__Prompt__.
Your answer should be a single number: the count of lines in the records below containing the word "agent".

__Dataset entries__.
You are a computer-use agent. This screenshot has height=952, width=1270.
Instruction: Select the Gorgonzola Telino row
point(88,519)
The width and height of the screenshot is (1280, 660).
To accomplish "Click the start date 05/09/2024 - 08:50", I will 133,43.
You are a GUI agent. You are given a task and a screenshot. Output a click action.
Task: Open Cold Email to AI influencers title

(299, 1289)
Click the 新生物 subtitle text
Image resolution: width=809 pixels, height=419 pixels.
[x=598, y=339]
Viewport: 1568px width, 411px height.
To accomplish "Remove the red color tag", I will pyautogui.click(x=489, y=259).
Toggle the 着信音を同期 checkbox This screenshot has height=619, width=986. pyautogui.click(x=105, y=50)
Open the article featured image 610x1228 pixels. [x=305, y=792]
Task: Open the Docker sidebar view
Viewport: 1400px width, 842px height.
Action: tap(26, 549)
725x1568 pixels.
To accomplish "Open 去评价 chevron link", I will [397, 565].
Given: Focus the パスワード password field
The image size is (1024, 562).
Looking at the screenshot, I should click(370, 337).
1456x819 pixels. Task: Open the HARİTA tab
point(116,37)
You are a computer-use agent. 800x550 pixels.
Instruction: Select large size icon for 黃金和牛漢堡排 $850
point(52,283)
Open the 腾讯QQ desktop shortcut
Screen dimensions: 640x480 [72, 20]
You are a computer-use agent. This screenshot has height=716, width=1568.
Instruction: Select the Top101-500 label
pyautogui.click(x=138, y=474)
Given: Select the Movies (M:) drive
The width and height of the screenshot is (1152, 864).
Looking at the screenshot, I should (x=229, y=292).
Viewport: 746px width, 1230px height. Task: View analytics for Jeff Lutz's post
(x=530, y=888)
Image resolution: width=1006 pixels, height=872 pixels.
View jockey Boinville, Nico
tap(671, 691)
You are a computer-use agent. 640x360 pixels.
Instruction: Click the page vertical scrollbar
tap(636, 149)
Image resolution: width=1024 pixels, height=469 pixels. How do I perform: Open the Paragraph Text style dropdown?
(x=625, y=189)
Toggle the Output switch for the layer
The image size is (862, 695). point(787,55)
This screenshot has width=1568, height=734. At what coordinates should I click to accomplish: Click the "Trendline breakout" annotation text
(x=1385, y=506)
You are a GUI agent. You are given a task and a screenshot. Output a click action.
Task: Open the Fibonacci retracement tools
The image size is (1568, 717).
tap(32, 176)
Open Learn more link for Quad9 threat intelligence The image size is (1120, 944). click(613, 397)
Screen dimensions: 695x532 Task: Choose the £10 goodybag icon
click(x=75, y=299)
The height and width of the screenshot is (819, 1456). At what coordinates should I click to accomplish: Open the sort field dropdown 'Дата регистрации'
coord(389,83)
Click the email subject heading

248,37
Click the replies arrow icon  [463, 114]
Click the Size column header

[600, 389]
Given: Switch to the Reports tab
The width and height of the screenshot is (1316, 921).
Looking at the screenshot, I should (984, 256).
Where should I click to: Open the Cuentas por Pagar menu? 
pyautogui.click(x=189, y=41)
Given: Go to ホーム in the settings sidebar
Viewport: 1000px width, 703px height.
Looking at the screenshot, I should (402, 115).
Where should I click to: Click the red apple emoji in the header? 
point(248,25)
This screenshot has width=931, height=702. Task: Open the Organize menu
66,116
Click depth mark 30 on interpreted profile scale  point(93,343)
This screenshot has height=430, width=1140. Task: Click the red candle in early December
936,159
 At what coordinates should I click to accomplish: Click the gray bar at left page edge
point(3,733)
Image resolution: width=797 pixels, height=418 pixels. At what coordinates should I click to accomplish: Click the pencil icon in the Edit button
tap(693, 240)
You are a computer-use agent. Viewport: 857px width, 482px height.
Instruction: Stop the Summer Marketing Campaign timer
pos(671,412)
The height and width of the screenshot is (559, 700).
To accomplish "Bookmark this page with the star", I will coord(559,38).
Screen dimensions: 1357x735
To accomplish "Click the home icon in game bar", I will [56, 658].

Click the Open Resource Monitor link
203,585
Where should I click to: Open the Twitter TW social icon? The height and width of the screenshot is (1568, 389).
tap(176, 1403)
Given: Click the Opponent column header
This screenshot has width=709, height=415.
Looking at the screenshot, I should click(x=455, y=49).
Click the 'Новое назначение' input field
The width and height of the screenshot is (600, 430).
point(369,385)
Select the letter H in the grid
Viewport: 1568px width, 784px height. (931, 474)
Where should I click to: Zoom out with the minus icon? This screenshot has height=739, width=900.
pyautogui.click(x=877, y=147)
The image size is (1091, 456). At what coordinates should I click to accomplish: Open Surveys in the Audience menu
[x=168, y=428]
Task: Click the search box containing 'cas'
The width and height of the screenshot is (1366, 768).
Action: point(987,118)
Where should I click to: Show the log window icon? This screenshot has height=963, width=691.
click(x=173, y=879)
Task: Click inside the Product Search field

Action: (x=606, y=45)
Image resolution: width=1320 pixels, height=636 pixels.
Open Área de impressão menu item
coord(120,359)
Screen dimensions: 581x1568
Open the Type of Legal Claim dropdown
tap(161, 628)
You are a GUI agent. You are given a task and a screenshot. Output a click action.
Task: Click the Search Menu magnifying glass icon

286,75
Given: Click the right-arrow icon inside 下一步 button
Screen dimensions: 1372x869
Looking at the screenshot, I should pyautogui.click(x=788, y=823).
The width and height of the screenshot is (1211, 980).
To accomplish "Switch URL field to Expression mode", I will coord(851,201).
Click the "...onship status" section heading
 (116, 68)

__Expected output__.
8